• wblogo
  • wblogo
  • wblogo

Caymans on FATF grey list

Chris Hamblin, Editor, London, 1 March 2021

articleimage

When the Financial Action Task Force places a jurisdiction under 'increased monitoring,' it means that the country has promised to resolve its 'strategic deficiencies' swiftly and is subject to more monitoring than usual. This list is often externally referred to as the 'grey list'.

The global standard-setter has also added Burkina Faso, Morocco and Senegal to the growing list, which already contained 15 countries and now contains 19.

In February 2021, the Government of the Cayman Islands promised to work with the FATF and the CFATF (the Caribbean chapter of the FATF) to make its AML regime more effective. Since the completion of its 'mutual' (actually done by FATF inspectors) evaluation report in November 2018, the Cayman Islands has made progress on some of the actions that the report recommended with this in mind. It has:

  • updated its national AML strategy;
  • conducted a terrorist-financing-risk assessment and a number of sectoral risk assessments;
  • amended its Anti-Money Laundering (Amendment) regulation and Proceeds of Crime (Amendment) law;
  • designated an AML regulator for DNFBPs (Designated Non-Financial Businesses and Professions); and
  • created a new Bureau of Financial Investigations for investigating money laundering.

The Cayman Islands' Government also has also evolved an action plan to please the FATF. It intends to do the following.

  • Apply sanctions that are effective, proportionate and dissuasive, taking administrative penalties and enforcement actions against obliged entities to ensure that breaches are remediated effectively and in a timely manner.
  • Impose adequate and effective sanctions in cases where relevant parties (including legal persons) do not send it accurate, adequate and up-to-date information about the beneficial ownership of bodies corporate.
  • Show the CFATF that it is prosecuting all types of money laundering in line with the islands' risk profile, also proving that such prosecutions are resulting in the application of dissuasive, effective and proportionate sanctions.

Barbados and Panama are the two other offshore jurisdictions that are on the list at present.

This month, Barbados also promised to make its AML regime more effective. Its last evaluation was in November 2017 and since then it has conformed to some of the FATF's orders by "improving technical compliance and effectiveness," whatever that means, by making its National Risk Assessments more modern. Its action plan consists of the following.

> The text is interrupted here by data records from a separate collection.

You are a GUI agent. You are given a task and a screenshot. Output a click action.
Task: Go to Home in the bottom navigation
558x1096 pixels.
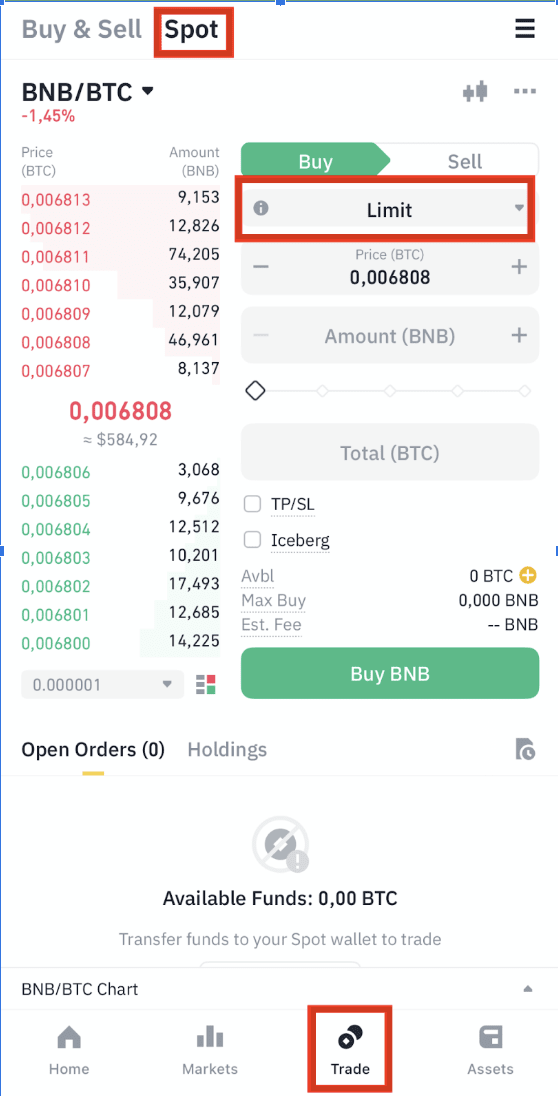(x=69, y=1051)

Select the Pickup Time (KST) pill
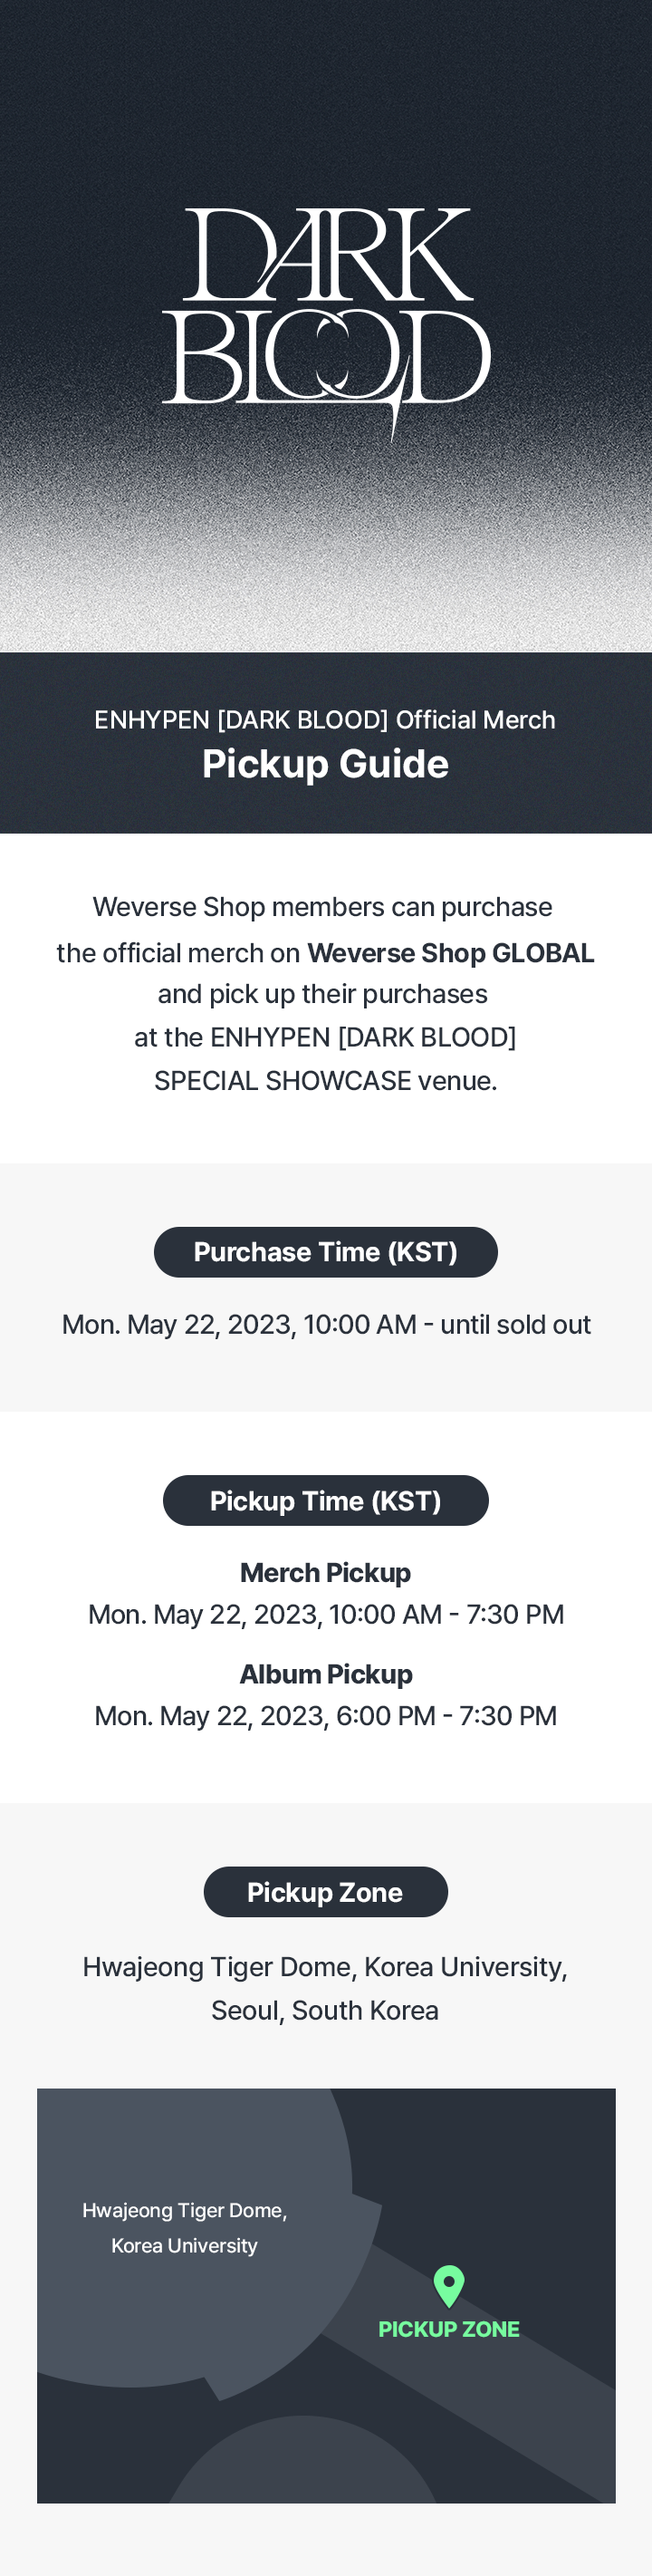point(326,1500)
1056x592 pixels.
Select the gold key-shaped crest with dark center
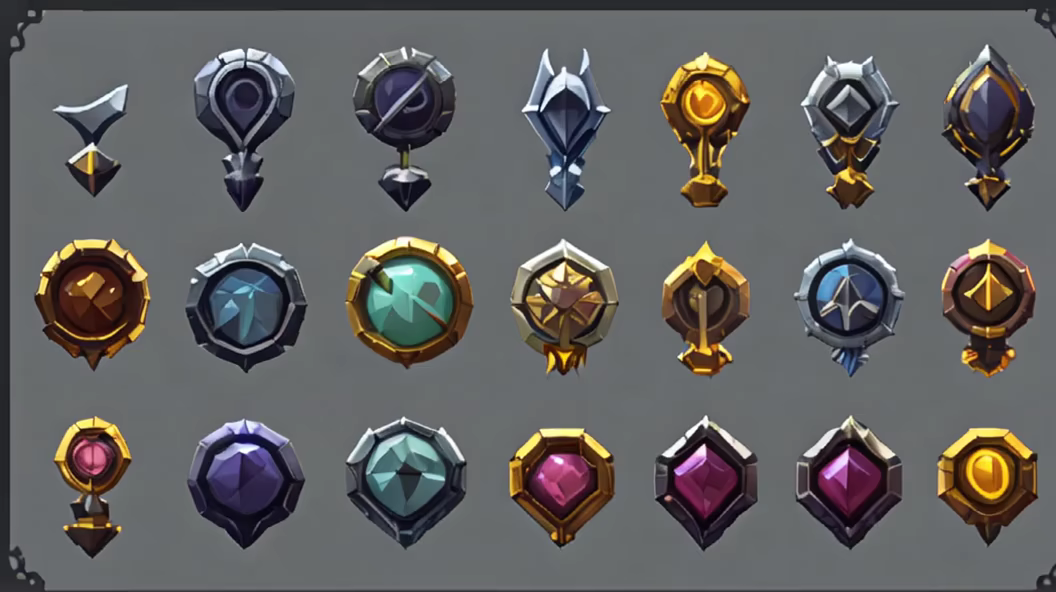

  • It has to show the FATF that it is effective at supervising financial institutions and DNFBPs in a risk-based way.
  • It must try to prevent legal persons and arrangements from being misused for criminal purposes and ensure that accurate and up-to-date basic information and information about beneficial ownership is available to whoever wants it on a timely basis.
  • It must increase the capacity of the financial intelligence unit or FIU to improve the quality of its financial information.
  • It must show the FATF that money-laundering investigations and prosecutions are in line with its risk profile.
  • It must reduce the backlog to complete prosecutions that result in sanctions.
  • It must do more to try to confiscate property in money-laundering cases - in this regard the FATF does not think that it is very effective at seeking help from foreign countries.

Since June 2019, when Panama made its own promises to the FATF, it has done little more than publish some terrorist-financing risk assessments and sectoral risk assessments for the corporate sector, DNFBPs and free-trade zones. It has also passed legislation on the subject of beneficial ownership.

The action plan calls for the following.

  • The Government must do more to understand the money-laundering risks attached to legal persons, i.e. the corporate sector, and use that to offset those risks.
  • It must go on trying to spot unlicensed money remitters, applying a risk-based approach to its supervision of the DNFBP sector and imposing effective, proportionate, and dissuasive sanctions again AML violations.
  • It must ensure that banks and other 'obliged entities' (the FATF's term for reporting entities) do enough to verify up-to-date beneficial ownership information and hand it to the competent authorities on time.
  • It must set up effective mechanisms to keep an eye on offshore entities, paying special attention to preventing people from misusing nominee shareholders and directors.
  • It must continue to use 'FIU products' for money-laundering investigations, while demonstrating its ability to investigate and prosecute money laundering that involves foreign tax crimes and continuing to co-operate with other countries swiftly and constructively in respect of such offences.
  • Lastly, it must continue to concentrate on money-laundering investigations in relation to highly risky areas.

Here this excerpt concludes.